> Aim of the task: Return the lines beginning at the one that contains "This screenshot has" and running to the end of the records, exactly and with nothing else. Omit pictures.

> Collected data entries:
****

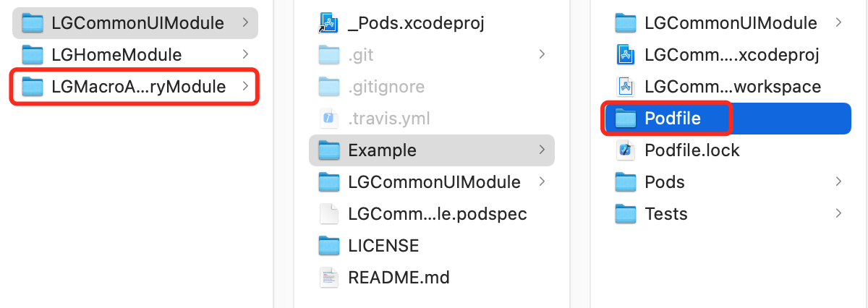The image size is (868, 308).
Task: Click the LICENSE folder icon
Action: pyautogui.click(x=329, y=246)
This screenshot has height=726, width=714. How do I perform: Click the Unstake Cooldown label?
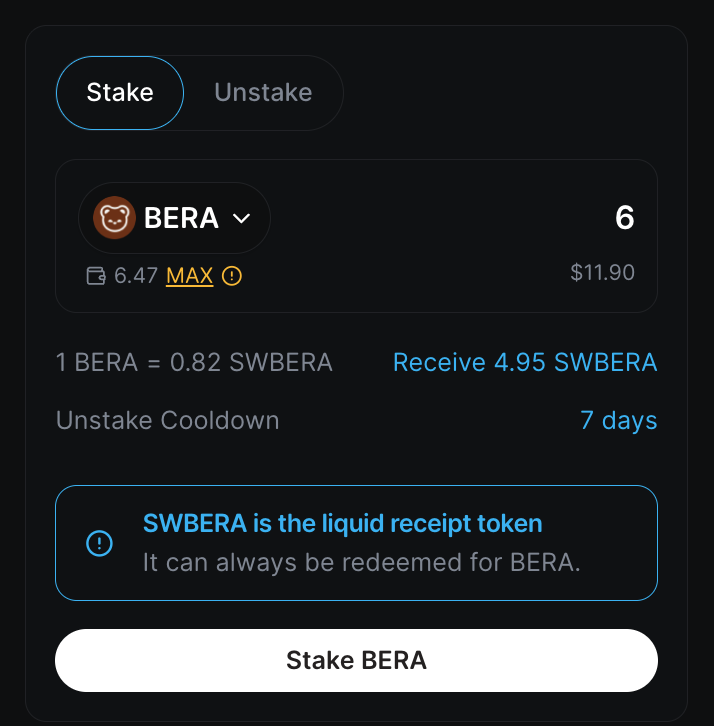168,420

****

> Task result:
This screenshot has height=726, width=714. How do I perform: Click the Unstake Cooldown label?
168,420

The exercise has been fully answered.